Ähnlich sieht dies auch die Grünen-Gemeinderätin Birgit Hebein. "#Heumarkt. Schwierige Entscheidung. Verantwortung", leitet sie ihre Stellungnahme ein. Soll sie einen Parteibeschluss, das Ergebnis der Urabstimmung, als bindend erachten oder das freie Mandat wahrnehmen? Hebein hält beide Varianten für demokratisch legitim. Sie entscheidet sich jedoch wie Kraus, dafür zu stimmen. "Es geht nicht nur um den Heumarkt", sagt sie, "unter anderem verhandeln Rot und Grün gerade die Mindestsicherung. (. . .) und was ich in diesem Verhandlungsprozess gerade überhaupt nicht brauchen kann, ist der Vorwurf meines Gegenübers, die Grünen hätten keine Linie, seien wortbrüchig und unzuverlässig", sagt sie. Die Partei habe zwar gesprochen, aber in diesem Fall, sagt Hebein: "Die Partei hat nicht immer recht."
Neben Kraus und Hebein werden Grünen-Gemeinderat Christoph Chorherr und Klubobmann David Ellensohn dafür stimmen. Chorherr hat das Heumarkt-Projekt persönlich mitgetragen und Ellensohn hat bereits ausrichten lassen, dass er dafür sorgen werde, dass es eine Mehrheit für das Heumarkt-Projekt im Juni geben wird. Die Grünen-Gemeinderäte Jennifer Kickert, Rüdiger Maresch und Birgit Meinhard-Schiebel waren zwar nicht erreichbar. Sie werden laut Insidern eher den Befürwortern zugerechnet.
Martin Margulies will hingegen dagegen stimmen. "Ich werde, so wie ich das klubintern mitgeteilt habe, das Ergebnis der Urabstimmung akzeptieren. Ich halte es für sinnvoll und wichtig, dass demokratiepolitische Spielregeln - seien es öffentliche oder eben auch parteiinterne auch eingehalten werden", sagt Margulies zur "Wiener Zeitung". Nicht erreichbar, aber als Gegner des Projektes kolportiert, waren Faika El-Nagashi und Barbara Huemer.

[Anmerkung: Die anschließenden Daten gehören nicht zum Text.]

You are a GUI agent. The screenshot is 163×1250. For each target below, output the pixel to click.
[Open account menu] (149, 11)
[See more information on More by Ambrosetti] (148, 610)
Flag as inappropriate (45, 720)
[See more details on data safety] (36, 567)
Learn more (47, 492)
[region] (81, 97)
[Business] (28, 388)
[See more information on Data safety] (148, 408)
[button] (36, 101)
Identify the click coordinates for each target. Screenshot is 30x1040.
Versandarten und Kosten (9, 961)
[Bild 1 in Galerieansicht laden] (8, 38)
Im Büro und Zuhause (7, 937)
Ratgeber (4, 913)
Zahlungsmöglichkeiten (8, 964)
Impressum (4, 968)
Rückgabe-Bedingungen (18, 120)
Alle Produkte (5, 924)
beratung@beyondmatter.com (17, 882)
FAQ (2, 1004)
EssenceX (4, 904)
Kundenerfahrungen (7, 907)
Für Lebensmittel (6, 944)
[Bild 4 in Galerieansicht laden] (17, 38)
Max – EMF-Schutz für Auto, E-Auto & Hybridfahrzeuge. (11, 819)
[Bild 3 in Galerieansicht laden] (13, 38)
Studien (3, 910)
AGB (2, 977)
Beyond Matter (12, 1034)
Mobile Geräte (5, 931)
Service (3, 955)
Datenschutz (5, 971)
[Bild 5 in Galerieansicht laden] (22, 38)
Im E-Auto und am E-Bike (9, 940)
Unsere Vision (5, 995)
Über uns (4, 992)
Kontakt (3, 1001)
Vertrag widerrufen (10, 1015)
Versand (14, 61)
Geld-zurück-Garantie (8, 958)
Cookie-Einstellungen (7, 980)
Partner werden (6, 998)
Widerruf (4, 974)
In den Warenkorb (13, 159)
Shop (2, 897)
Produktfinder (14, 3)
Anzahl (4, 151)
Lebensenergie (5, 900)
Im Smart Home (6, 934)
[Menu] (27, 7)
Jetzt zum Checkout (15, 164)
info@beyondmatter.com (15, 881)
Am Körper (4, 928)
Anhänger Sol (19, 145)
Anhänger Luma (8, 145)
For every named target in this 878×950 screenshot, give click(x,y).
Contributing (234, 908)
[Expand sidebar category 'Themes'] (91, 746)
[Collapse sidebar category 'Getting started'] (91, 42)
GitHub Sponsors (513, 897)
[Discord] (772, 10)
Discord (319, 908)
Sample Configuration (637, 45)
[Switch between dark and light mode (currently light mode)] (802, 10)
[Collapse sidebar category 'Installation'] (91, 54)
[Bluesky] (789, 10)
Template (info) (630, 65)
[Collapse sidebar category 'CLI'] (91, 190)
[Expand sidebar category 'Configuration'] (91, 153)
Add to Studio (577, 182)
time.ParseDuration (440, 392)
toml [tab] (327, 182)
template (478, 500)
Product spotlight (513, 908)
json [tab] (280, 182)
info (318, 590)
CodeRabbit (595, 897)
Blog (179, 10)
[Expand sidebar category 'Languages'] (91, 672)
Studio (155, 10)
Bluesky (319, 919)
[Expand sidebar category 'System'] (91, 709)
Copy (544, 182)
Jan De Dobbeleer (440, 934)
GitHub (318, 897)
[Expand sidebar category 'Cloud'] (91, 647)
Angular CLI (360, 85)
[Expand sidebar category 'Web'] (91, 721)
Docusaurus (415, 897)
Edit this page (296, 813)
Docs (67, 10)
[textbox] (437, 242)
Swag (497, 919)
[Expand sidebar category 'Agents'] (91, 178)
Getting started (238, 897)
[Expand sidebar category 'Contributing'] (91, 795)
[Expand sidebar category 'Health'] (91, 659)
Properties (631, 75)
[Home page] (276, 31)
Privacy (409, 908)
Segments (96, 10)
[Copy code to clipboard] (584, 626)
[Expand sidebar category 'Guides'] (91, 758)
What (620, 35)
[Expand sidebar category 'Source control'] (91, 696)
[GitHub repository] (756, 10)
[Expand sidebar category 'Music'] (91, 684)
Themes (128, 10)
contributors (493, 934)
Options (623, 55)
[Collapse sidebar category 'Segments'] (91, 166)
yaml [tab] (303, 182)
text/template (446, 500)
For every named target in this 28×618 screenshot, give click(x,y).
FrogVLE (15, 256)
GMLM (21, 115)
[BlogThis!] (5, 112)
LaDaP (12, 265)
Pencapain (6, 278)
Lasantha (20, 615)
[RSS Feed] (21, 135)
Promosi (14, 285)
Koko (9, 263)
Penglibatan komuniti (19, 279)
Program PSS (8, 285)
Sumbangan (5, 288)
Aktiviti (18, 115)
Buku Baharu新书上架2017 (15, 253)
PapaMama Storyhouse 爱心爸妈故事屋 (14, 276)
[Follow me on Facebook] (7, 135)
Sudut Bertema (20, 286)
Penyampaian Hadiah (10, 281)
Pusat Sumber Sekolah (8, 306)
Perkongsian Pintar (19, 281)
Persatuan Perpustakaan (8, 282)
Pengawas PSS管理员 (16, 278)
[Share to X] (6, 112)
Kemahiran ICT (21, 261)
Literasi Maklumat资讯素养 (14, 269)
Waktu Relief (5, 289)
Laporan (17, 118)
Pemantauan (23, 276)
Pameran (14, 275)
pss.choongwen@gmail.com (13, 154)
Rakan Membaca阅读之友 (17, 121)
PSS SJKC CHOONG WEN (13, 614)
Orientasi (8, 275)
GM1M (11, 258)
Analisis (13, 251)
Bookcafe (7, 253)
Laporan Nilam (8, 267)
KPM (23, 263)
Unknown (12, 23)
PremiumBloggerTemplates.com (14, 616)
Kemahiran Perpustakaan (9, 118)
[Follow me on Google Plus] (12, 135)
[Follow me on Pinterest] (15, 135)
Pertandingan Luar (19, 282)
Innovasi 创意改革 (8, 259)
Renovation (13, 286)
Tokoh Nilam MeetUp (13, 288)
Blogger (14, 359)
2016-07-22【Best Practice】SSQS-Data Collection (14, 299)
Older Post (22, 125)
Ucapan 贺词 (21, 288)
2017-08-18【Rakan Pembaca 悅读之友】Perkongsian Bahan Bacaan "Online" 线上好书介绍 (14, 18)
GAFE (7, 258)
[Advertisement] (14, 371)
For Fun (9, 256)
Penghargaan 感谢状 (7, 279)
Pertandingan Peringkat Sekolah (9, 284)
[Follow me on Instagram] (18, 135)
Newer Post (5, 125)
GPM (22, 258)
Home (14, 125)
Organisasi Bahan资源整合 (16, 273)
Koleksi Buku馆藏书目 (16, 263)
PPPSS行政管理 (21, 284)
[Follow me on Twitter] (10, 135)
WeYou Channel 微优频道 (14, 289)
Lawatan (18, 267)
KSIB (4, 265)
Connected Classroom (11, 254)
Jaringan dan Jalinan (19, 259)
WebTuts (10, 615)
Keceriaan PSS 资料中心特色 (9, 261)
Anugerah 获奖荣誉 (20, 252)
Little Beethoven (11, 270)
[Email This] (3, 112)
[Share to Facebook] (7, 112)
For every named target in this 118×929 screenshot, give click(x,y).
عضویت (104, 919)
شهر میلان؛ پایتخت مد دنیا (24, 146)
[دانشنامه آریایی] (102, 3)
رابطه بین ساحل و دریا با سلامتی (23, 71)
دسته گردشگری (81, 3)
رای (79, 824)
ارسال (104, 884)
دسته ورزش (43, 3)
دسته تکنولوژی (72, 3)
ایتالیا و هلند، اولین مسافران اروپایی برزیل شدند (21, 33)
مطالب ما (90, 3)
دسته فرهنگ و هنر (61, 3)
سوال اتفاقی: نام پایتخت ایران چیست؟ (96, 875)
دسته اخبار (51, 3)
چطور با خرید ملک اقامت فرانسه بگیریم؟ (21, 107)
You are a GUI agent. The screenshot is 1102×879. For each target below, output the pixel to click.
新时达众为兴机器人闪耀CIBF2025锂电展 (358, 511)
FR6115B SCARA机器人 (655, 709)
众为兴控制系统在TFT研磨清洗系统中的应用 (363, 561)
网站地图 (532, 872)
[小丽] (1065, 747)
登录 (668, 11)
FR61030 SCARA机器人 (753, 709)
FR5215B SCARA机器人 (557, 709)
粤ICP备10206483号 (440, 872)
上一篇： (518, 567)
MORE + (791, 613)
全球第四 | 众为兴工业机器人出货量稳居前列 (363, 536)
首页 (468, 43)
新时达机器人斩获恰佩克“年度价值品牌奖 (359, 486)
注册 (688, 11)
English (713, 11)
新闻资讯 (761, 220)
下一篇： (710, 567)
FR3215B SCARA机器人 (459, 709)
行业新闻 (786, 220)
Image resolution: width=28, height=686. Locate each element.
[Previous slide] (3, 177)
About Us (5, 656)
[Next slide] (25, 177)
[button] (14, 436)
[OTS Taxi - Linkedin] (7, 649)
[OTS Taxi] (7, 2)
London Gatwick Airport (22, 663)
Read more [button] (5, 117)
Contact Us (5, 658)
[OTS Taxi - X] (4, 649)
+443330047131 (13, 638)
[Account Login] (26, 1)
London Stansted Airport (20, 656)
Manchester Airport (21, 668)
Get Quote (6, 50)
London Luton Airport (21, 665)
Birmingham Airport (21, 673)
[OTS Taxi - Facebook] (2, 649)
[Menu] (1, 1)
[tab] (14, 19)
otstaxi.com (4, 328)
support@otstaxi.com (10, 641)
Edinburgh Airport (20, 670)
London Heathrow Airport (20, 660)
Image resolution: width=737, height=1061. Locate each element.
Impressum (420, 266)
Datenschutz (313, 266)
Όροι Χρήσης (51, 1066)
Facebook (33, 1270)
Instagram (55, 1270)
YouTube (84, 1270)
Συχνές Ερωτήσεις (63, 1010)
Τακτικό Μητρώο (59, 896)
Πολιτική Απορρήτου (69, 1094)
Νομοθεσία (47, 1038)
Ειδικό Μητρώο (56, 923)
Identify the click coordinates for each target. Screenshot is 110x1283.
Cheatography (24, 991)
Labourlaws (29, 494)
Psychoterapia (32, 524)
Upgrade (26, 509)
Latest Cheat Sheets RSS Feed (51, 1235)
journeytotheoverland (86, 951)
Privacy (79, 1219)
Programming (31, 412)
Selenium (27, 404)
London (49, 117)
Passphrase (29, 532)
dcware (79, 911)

Damit würden sieben Grüne dafür und drei Grüne gegen das Projekt stimmen. Wenn das der Fall ist, würde es mit den roten Stimmen für eine Mehrheit reichen und damit die Flächenwidmung durchgesetzt werden können. Allerdings müssten dafür, auch alle roten Gemeinderäte mitziehen.
Es liegt an den SPÖ-Gemeinderäten
Ein kurzes Zahlenspiel dazu: Die rot-grüne Regierung belegt von insgesamt 100 Sitzen im Gemeinderat 54. Um eine Mehrheit zu bekommen, sind 51 Sitze notwendig. Diese Zahl wird genau erreicht, wenn alle 44 SPÖ-Gemeinderäte und die 7 bereits erwähnten Grünen-Gemeinderäte für den Heumarkt stimmen. Alle Oppositionsparteien haben bereits bestätigt, dass sie geschlossen dagegen stimmen werden. Von ihnen ist also keine Hilfe zu erwarten.
Sollte die Mehrheit doch nicht erreicht werden, wäre das Fiasko für Vassilakou perfekt. Und die rot-grüne Koalition hätte einen schweren Dämpfer erhalten.
Nun gibt es in der SPÖ ohnehin viele Gegner einer rot-grünen Koalition. Sie würden lieber mit der ÖVP, manche, hinter vorgehaltener Hand, auch lieber mit der FPÖ koalieren. Gegenstimmen sind von der SPÖ zwar nicht zu erwarten, da die Parteilinie ein klares Ja für den Heumarkt-Turm vorgibt. Jedoch könnten rote Gemeinderäte, die der rot-grünen Koalition negativ gegenüberstehen, plötzlich erkranken. Fallen nur zwei rote Gemeinderäte aus, könnte die Mehrheit nicht mehr erreicht werden.